* [Exercise goal] Extend the news excerpt below on education and workforce programs in Michigan's Upper Peninsula, picking up after its final sentence; the listing that follows the excerpt is separate from it.

(Excerpt to read begins)

Sarvello says his greatest concern is young human infrastructure and getting it right the first time through the education system. He says their middle college program helps make college affordable for students and families by offering an accelerated path to an associates degree.
“The other way I think we’re going to get this right is through what we’re working on right now through our U.P. Michigan Works! colleagues and that’s our high school youth apprenticeship program that we’re developing a model for our state that we really think is going to be a game-changer for a lot of employers and bring tomorrow’s talent to them today but more importantly for our students,” said Sarvello. “Provide them with not only a good college foundation that on-the-job training that’s so critical so they’ll have the knowledge and they’ll have the skills that our employers are looking for.”
Chris Standerford, leader of a STEM center on NMU’s campus, regional director for the MiSTEM network, and chair for the career and education advisory committee council working with Michigan Works!, says building any mechanisms to connect businesses and communities with the K-12 education system will be key.

(Excerpt to read ends)
(Data below begins)

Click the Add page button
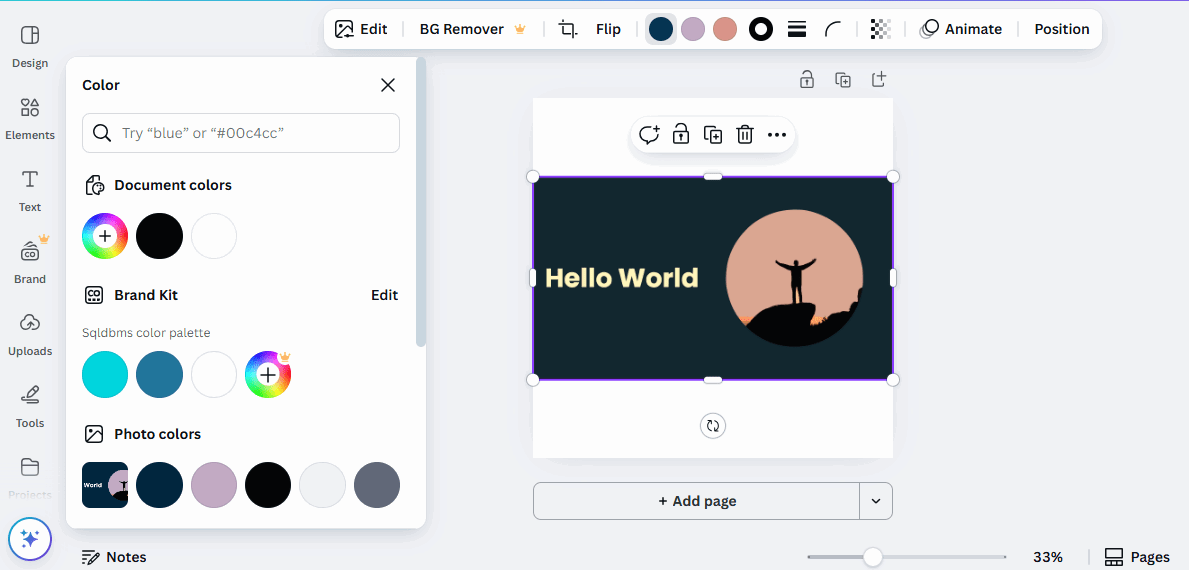Screen dimensions: 1189x570 (696, 501)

(Data below ends)

* [Answer box]
“Another piece I’d like to highlight is addressing the teacher shortage again if we’re talking about infrastructure and training one great example we’re hopeful for at Northern Michigan University partnered with Michigan Technological University on the Department of Defense grant to explore an apprenticeship model for earning a teacher credential or a teaching degree so we’re hopeful for that we’ll have some good success on that grant and other innovative approaches like that to address that talent pipeline in addition to the other pipelines that we desperately need,” said Standerford.
Standerford says they have leveraged grants and other opportunities for training and education but it still feels like a grassroots effort with no formal infrastructure support.
Senator Peters stressed that looking at infrastructure from a 21st-century point of view is important.
“As I look at infrastructure, in this country, we all know that we have significant needs but if you look at global experts who actually assess the infrastructure of countries all around the world, right now the United States ranks number 13 in the world,” said Peters. “13 in the world! That is outrageous, it is certainly unacceptable to me as I’m sure it’s unacceptable to everybody on this call. It’s unacceptable to be ranked number 13 in the world when you’re the United States of America, we always need to strive to be the best, to be number one, anything less than that in my mind is simply unacceptable and that’s why this infrastructure package is so important.”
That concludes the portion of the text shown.